KirchhoffNet: A Scalable Ultra Fast Analog Neural Network

Author(s)

Gao, Zhengqi; Sun, Fan-keng; Rohrer, Ron; Boning, Duane

Abstract

In this paper, we leverage a foundational principle of analog electronic circuitry, Kirchhoff's current and voltage laws, to introduce a distinctive class of neural network models termed KirchhoffNet. Essentially, KirchhoffNet is an analog circuit that can function as a neural network, utilizing its initial node voltages as the neural network input and the node voltages at a specific time point as the output.

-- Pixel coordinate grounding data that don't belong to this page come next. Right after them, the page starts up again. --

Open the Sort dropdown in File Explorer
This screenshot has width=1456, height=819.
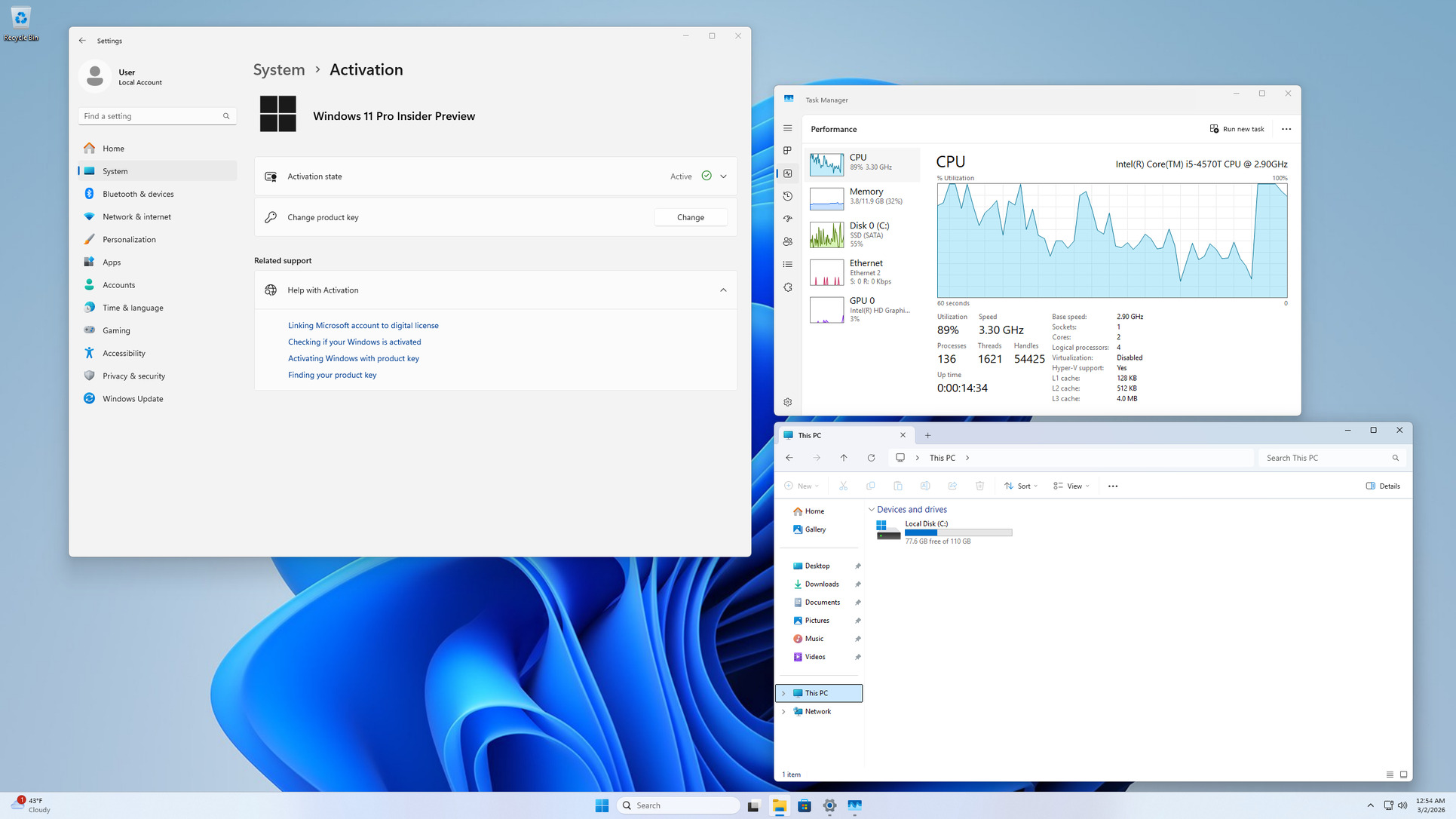click(1021, 486)
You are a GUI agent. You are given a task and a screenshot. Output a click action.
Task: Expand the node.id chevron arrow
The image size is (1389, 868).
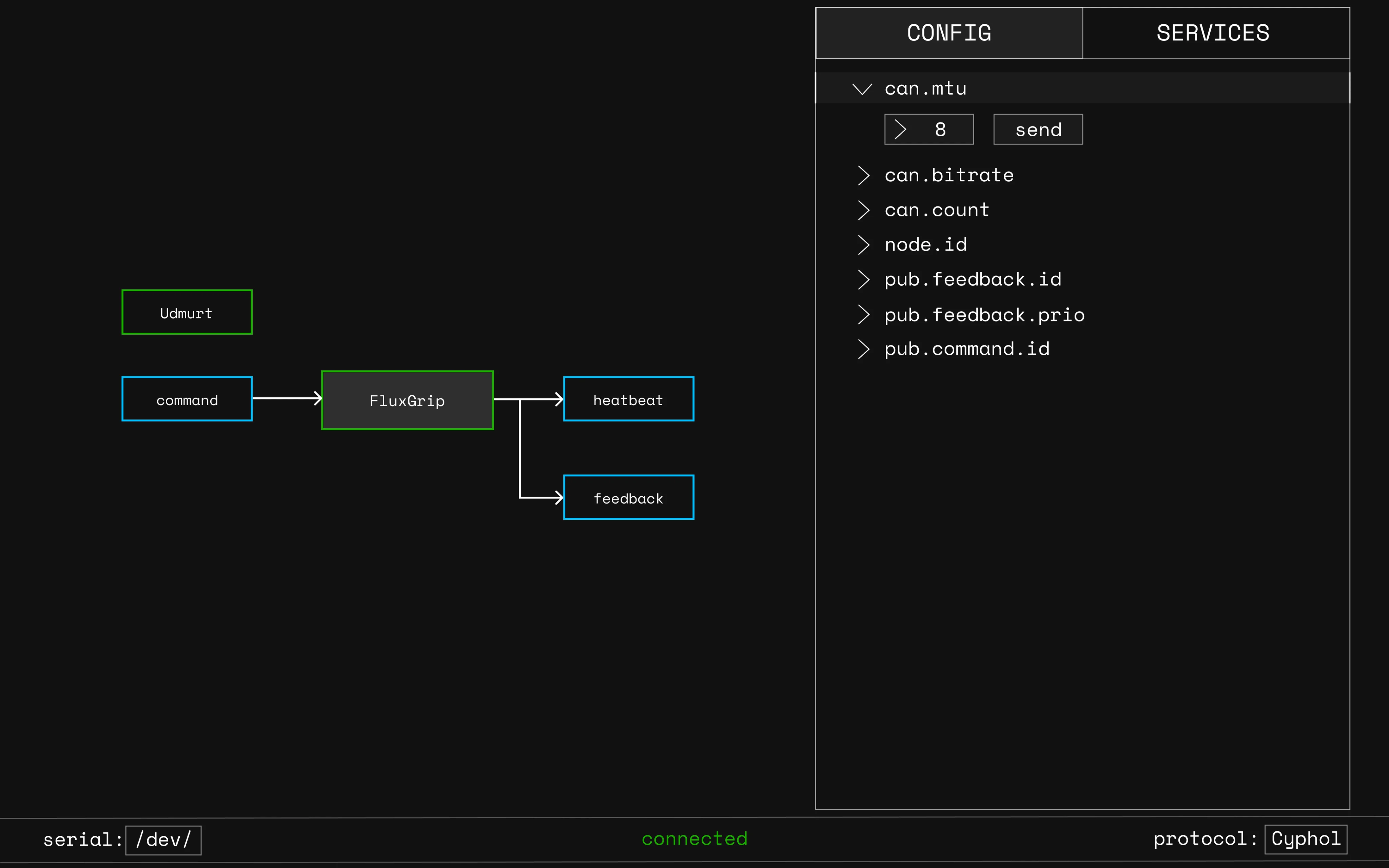coord(863,245)
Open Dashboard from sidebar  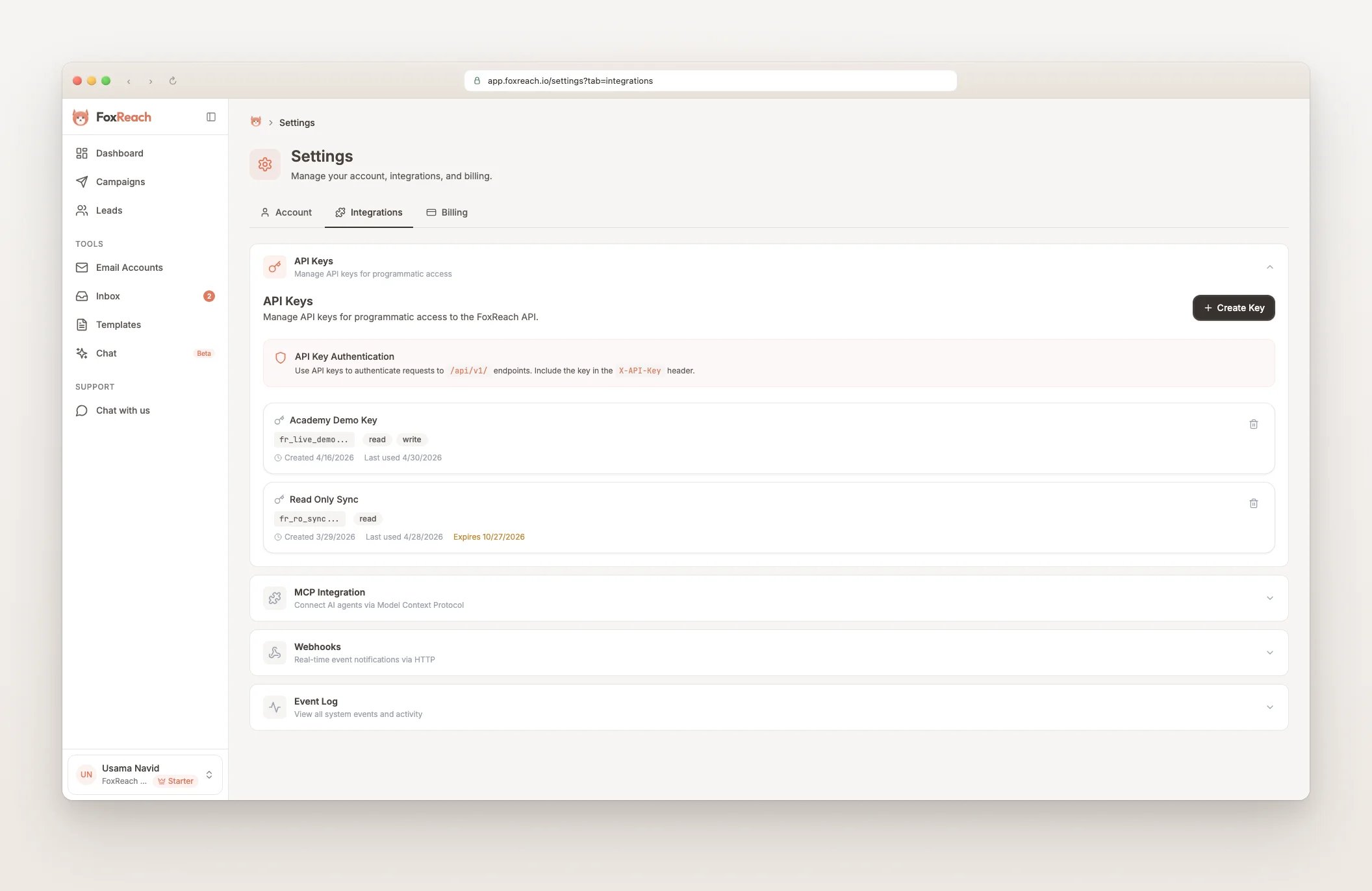(x=120, y=153)
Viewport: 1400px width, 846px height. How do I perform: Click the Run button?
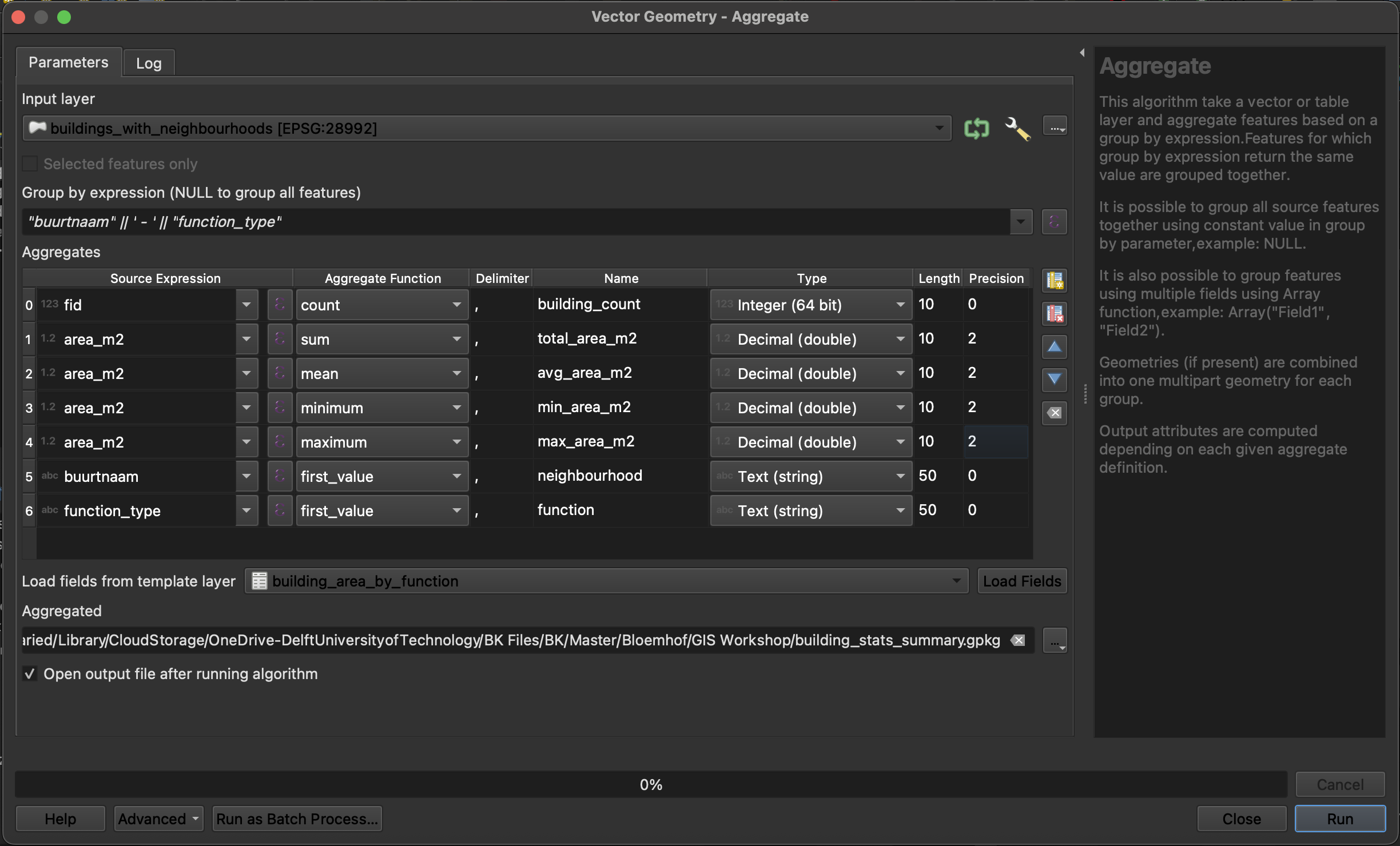click(x=1339, y=819)
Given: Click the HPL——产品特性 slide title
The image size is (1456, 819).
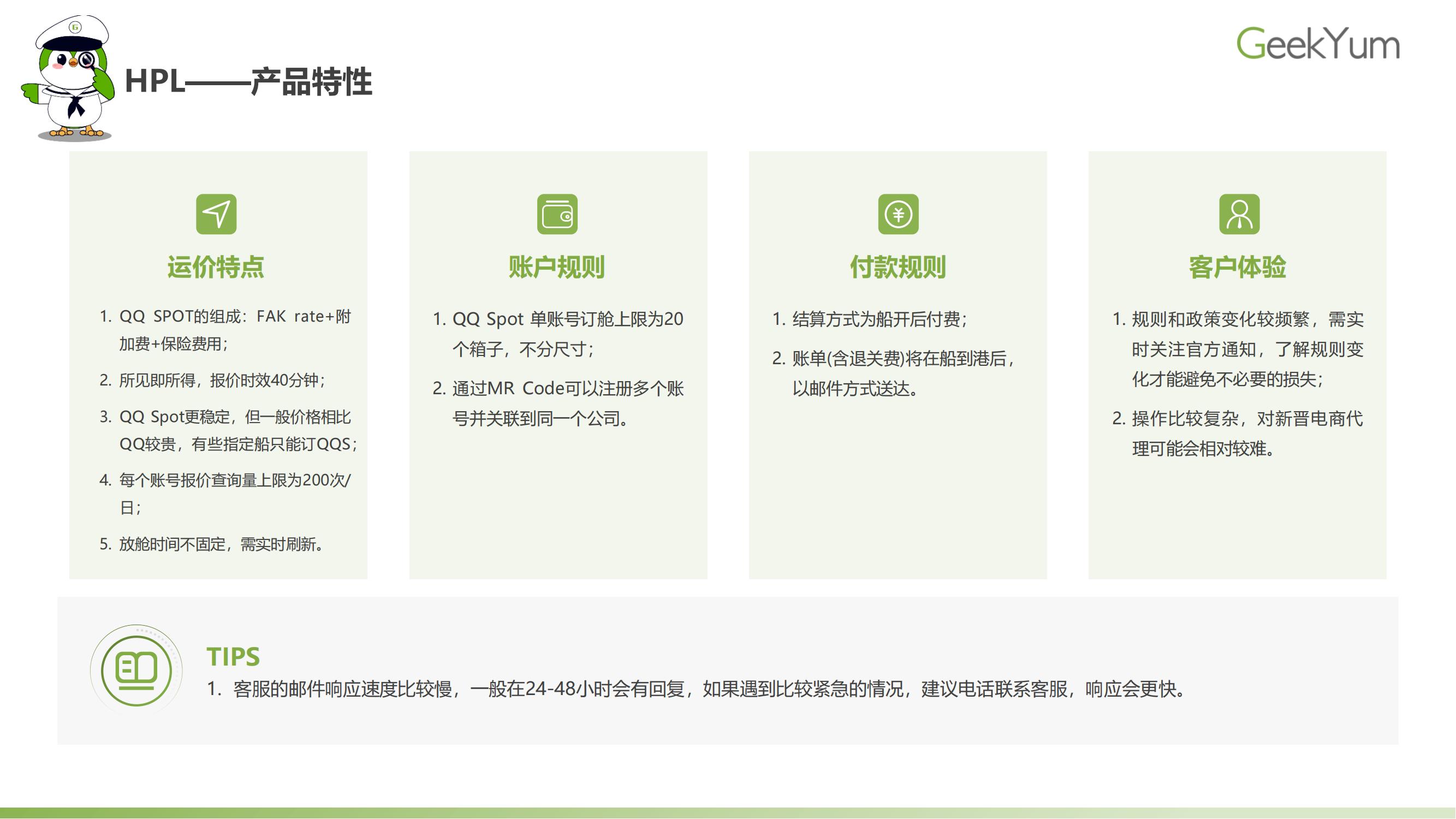Looking at the screenshot, I should click(248, 81).
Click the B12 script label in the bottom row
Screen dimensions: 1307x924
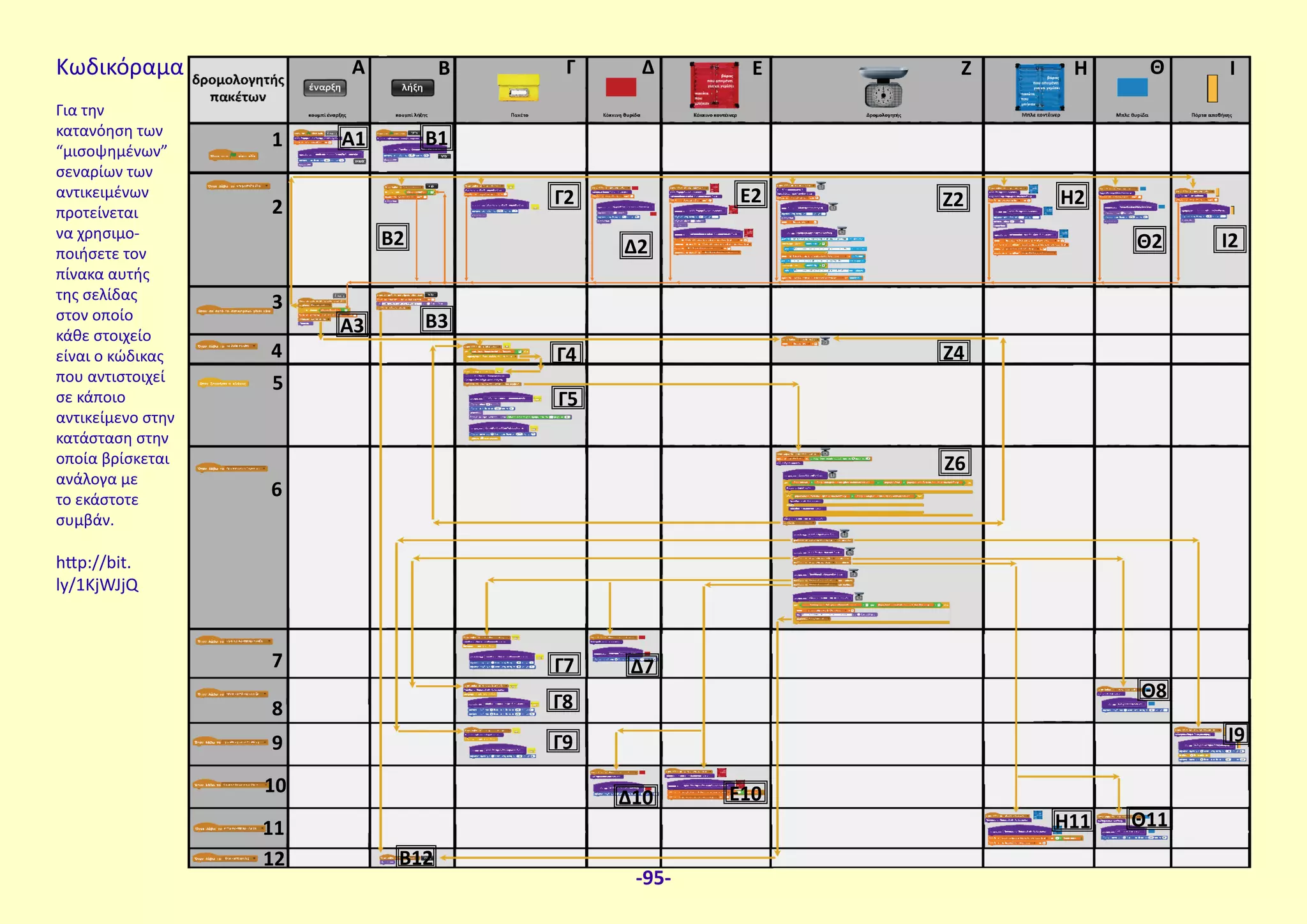[x=416, y=858]
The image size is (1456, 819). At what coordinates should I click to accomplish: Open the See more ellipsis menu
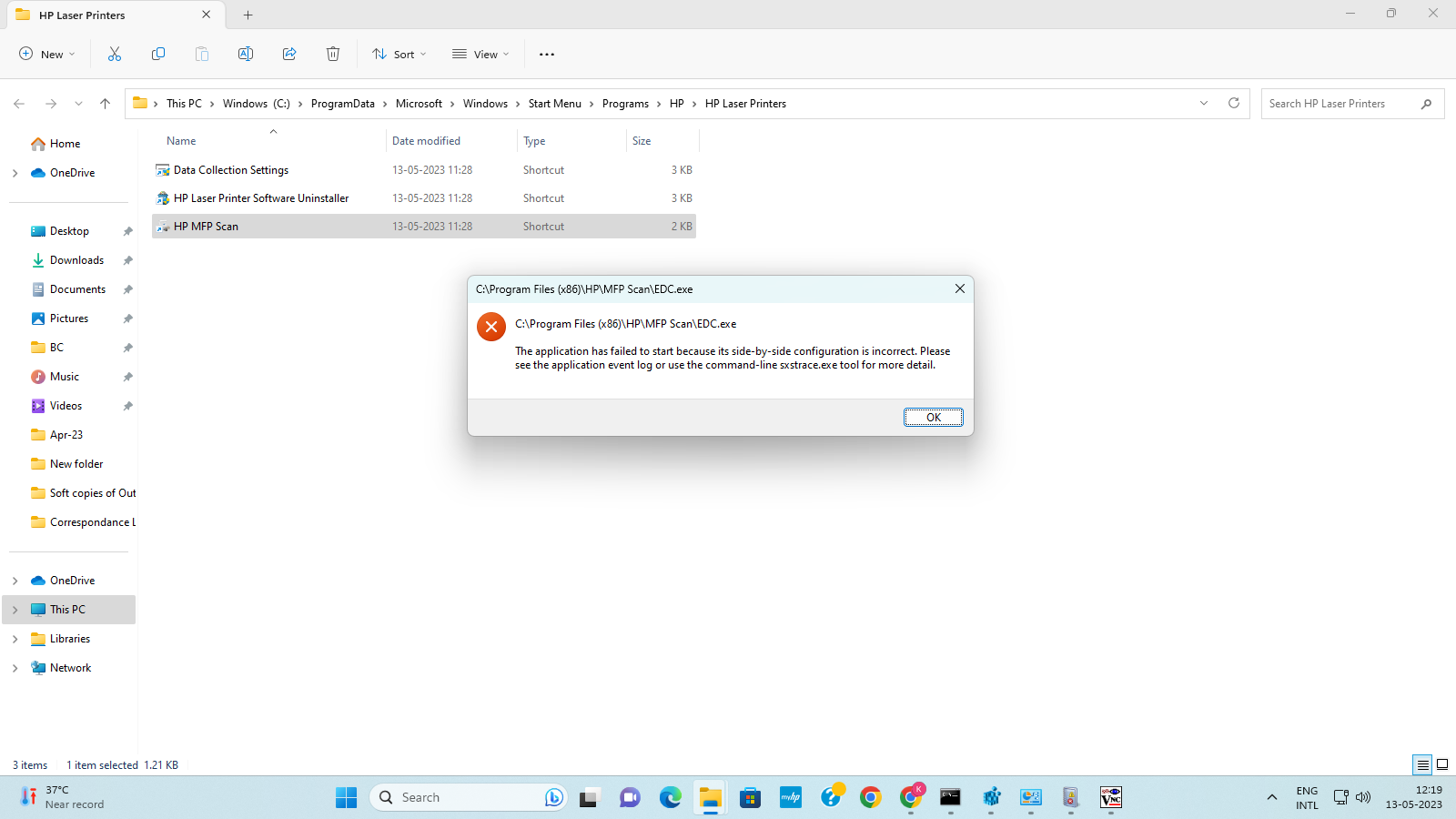546,54
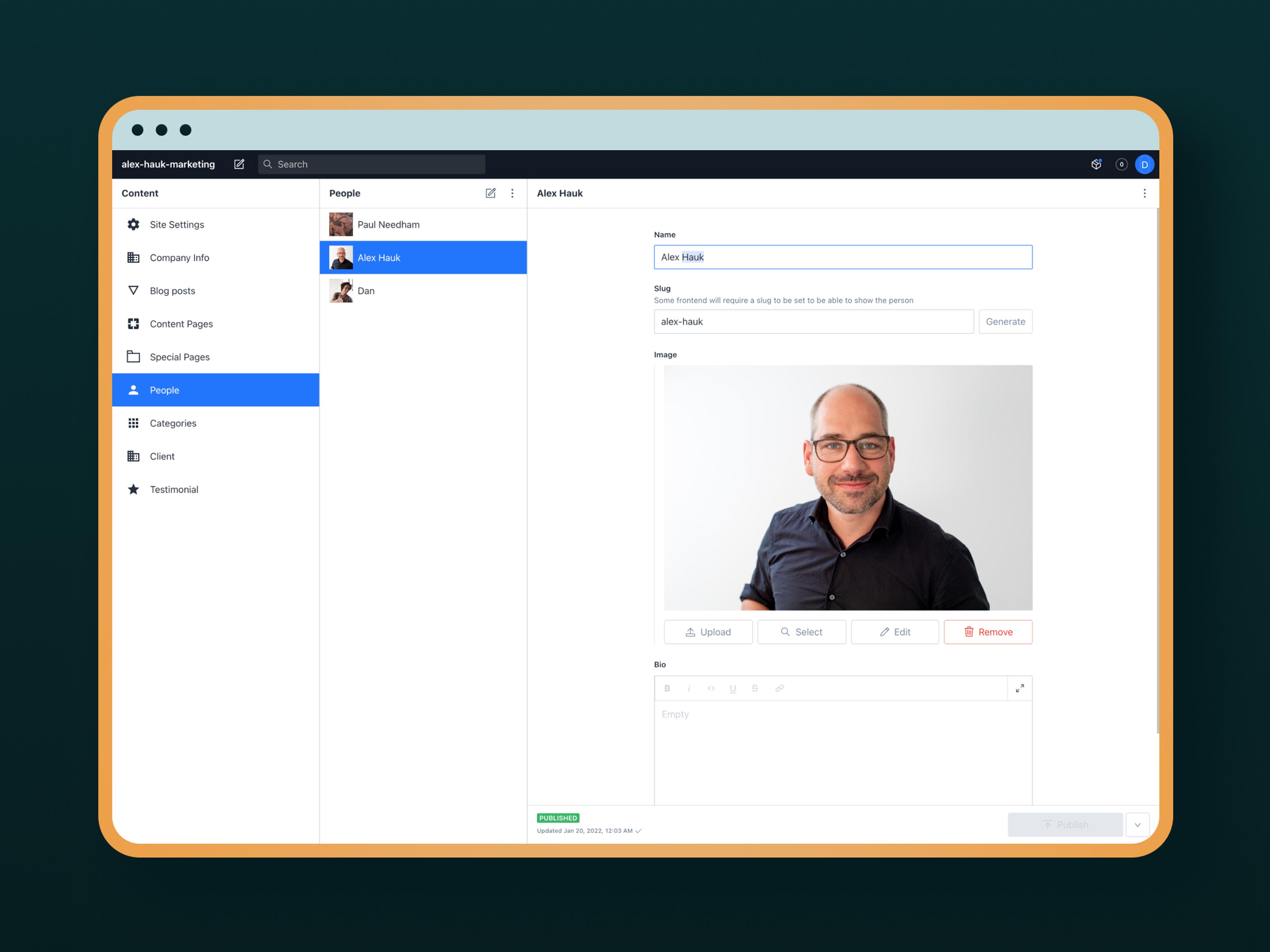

The evolution of node voltages within the specified time is dictated by learnable parameters on the edges connecting nodes. We demonstrate that KirchhoffNet is governed by a set of ordinary differential equations (ODEs), and notably, even in the absence of traditional layers (such as convolution layers), it attains state-of-the-art performances across diverse and complex machine learning tasks. Most importantly, KirchhoffNet can be potentially implemented as a low-power analog integrated circuit, leading to an appealing property --- irrespective of the number of parameters within a KirchhoffNet, its on-chip forward calculation can always be completed within a short time. This characteristic makes KirchhoffNet a promising and fundamental paradigm for implementing large-scale neural networks, opening a new avenue in analog neural networks for AI. Our source code and model checkpoints are publicly available: https://github.com/zhengqigao/kirchhoffnet.

Description

ICCAD ’24, October 27–31, 2024, New York, NY, USA

Date issued

2024-10-09

URI

https://hdl.handle.net/1721.1/162215

Department

Massachusetts Institute of Technology. Department of Electrical Engineering and Computer Science

Publisher

ACM|IEEE/ACM International Conference on Computer-Aided Design

Citation

Gao, Zhengqi, Sun, Fan-keng, Rohrer, Ron and Boning, Duane. 2024. "KirchhoffNet: A Scalable Ultra Fast Analog Neural Network."

Version: Final published version

ISBN

979-8-4007-1077-3